Bryant, the person, was just different at that point of his life. Humbled. Smiling. Not the same cocky kid with the sunglasses on his forehead.

In the time during his retirement, Bryant seemed to devote his life to his family. He could be seen mentoring his daughter, Gianna, who also tragically died in the accident at just 13. He took “Gigi,” the second of his four daughters, to basketball games all the time. You’d see Kobe in her ear, pointing out things on the floor. She wanted to go to powerhouse UConn and carve her own path to the WNBA.

There also just seemed to be a genuine father-daughter love between the two.
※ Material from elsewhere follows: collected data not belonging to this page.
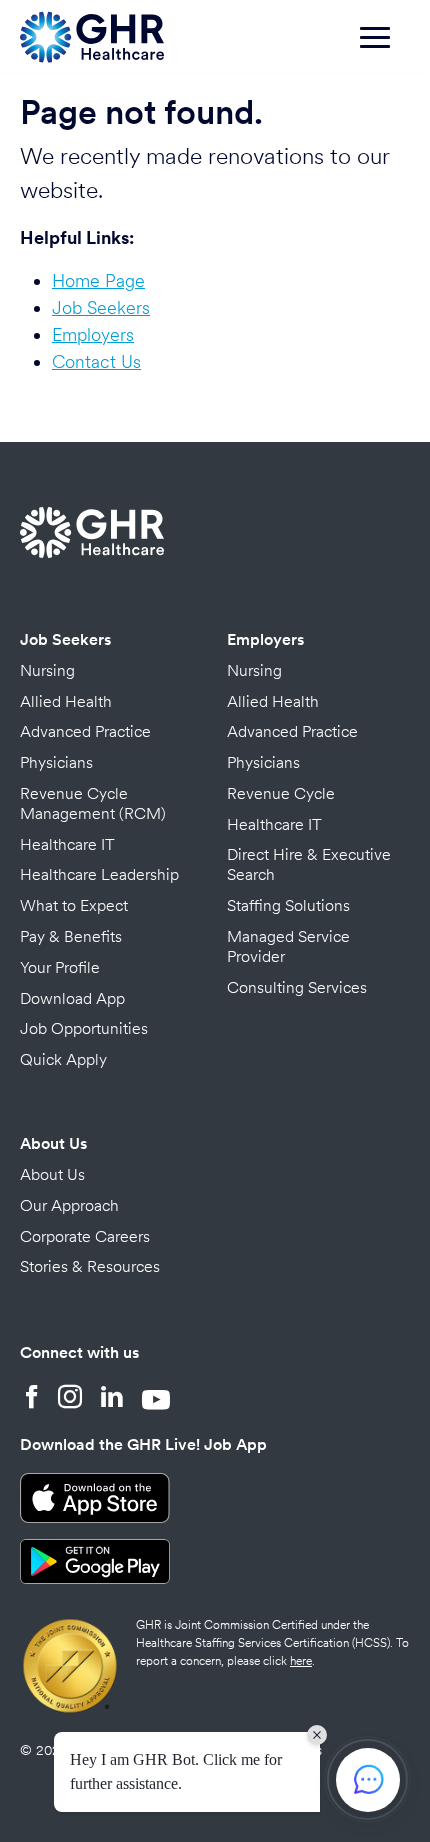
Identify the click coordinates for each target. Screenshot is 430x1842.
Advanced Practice (85, 731)
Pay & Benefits (71, 936)
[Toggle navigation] (385, 47)
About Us (53, 1143)
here (301, 1661)
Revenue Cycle (281, 793)
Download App (72, 998)
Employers (93, 334)
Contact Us (96, 361)
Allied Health (66, 701)
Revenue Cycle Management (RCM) (93, 803)
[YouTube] (156, 1399)
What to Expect (74, 905)
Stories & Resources (90, 1266)
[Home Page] (92, 34)
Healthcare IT (67, 844)
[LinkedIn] (112, 1399)
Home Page (98, 280)
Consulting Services (297, 987)
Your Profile (60, 967)
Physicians (56, 762)
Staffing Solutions (288, 905)
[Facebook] (32, 1399)
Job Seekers (101, 307)
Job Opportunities (84, 1028)
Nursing (47, 670)
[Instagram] (70, 1399)
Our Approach (69, 1205)
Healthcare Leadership (99, 874)
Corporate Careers (85, 1236)
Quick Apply (63, 1059)
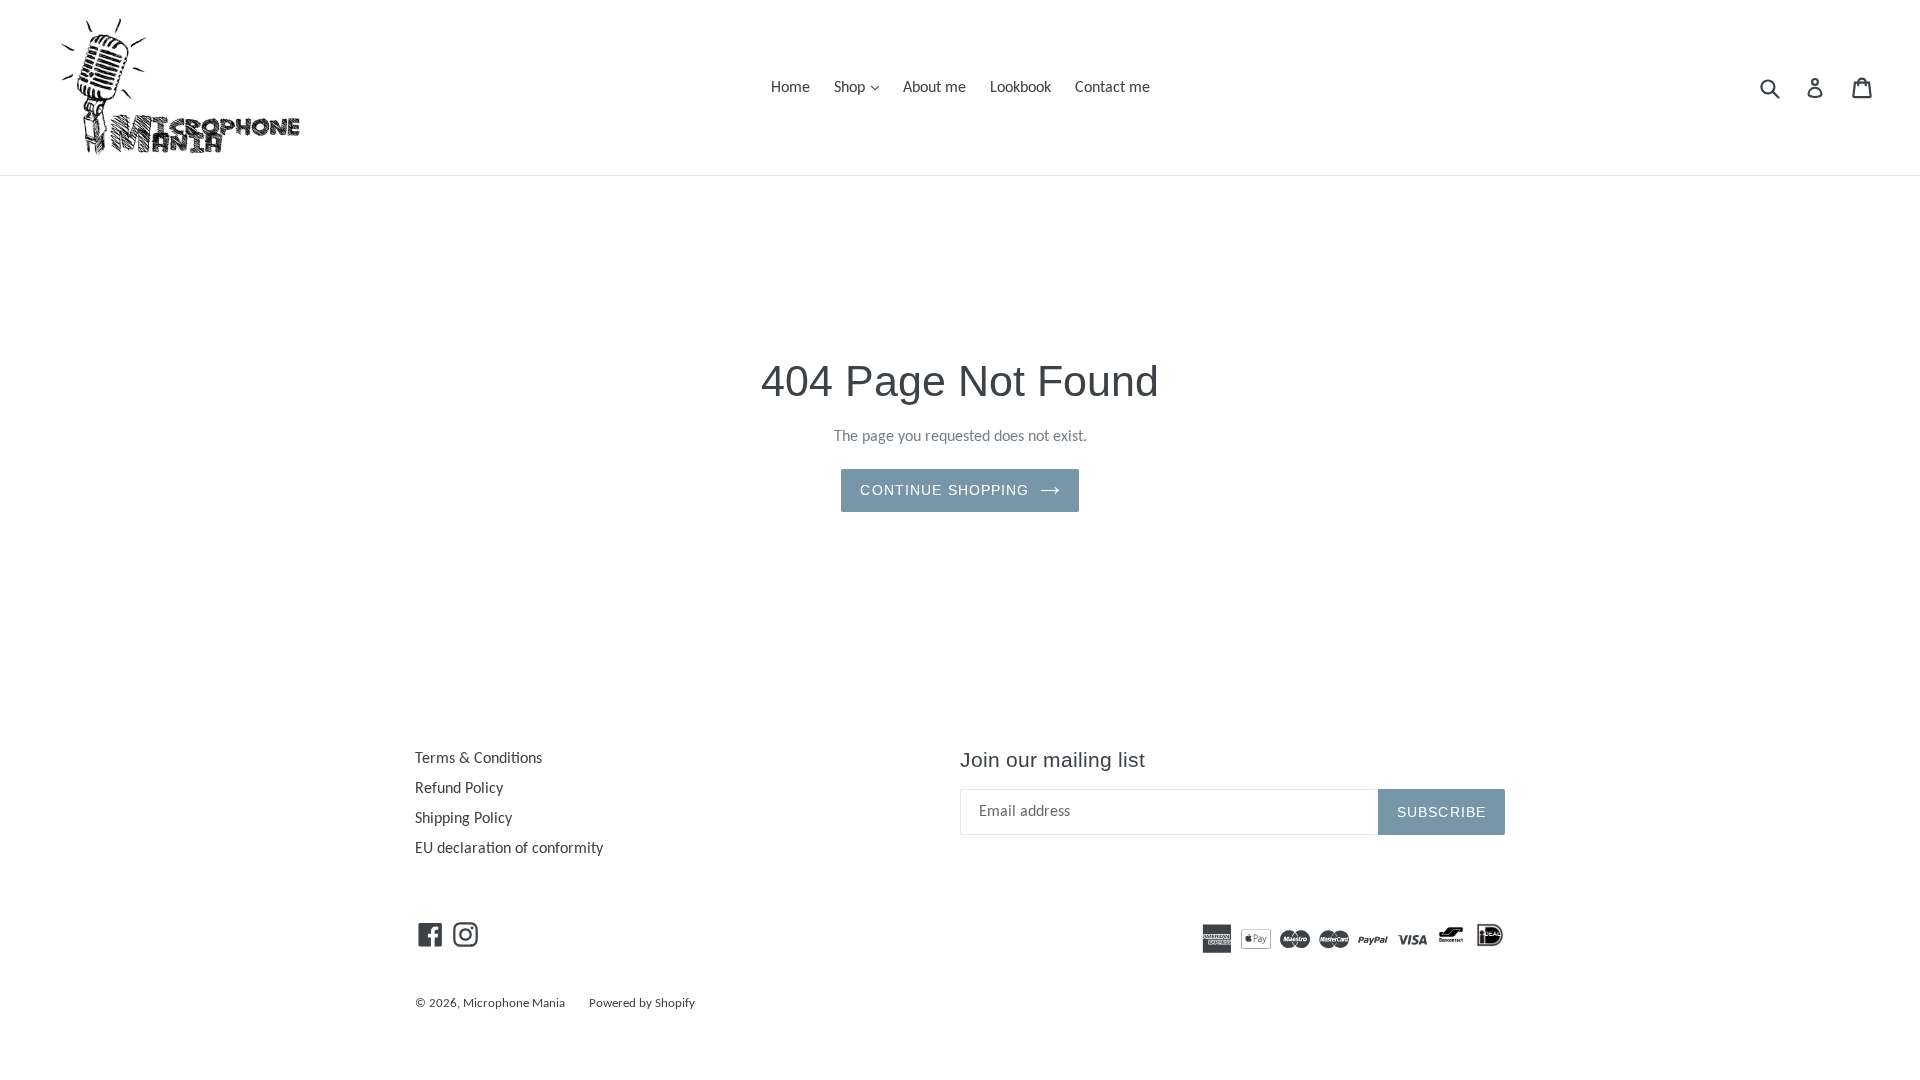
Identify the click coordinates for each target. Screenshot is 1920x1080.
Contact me (1112, 88)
She appeared to share her dad’s competitiveness and brashness. Kobe recently shared this about his daughter on Jimmy Kimmel Live:

“The best thing that happens is when we go out and she’ll be standing next to me and fans will come up to me like ‘Hey, you gotta have a boy, you and (Vanessa) gotta have a boy — somebody to carry on the legacy and the tradition’ and (Gigi) will be like ‘Oy, I got this. We don’t need a boy for that. I got this!'”

(AP Images)

One of the last things Bryant shared on his Twitter page was a video interview Iverson did for the Players’ Tribune. Iverson, who seems at peace with the mistakes he's made and struggles he's had, was almost prescient in his words.

“I’ve made a billion mistakes. I’ve done things right a billion times. I’m human. And that’s that. I don’t read no comments. I don’t read the comments. Got too much love around me, too many great people around me to let the evil things override that. My love around me is too powerful.”

Knowing he'd have a good chance to pass Bryant, James wrote "Mamba 4 Life" on his sneakers. Bryant wasn’t perfect and so his legacy, as everlasting as it is, won’t be either.

I mourn him and his young daughter while respecting the greatness of his career and having conflicted feelings on his actions in life.

What we can all agree on is that he should’ve had more time to add to his legacy and spend with his family.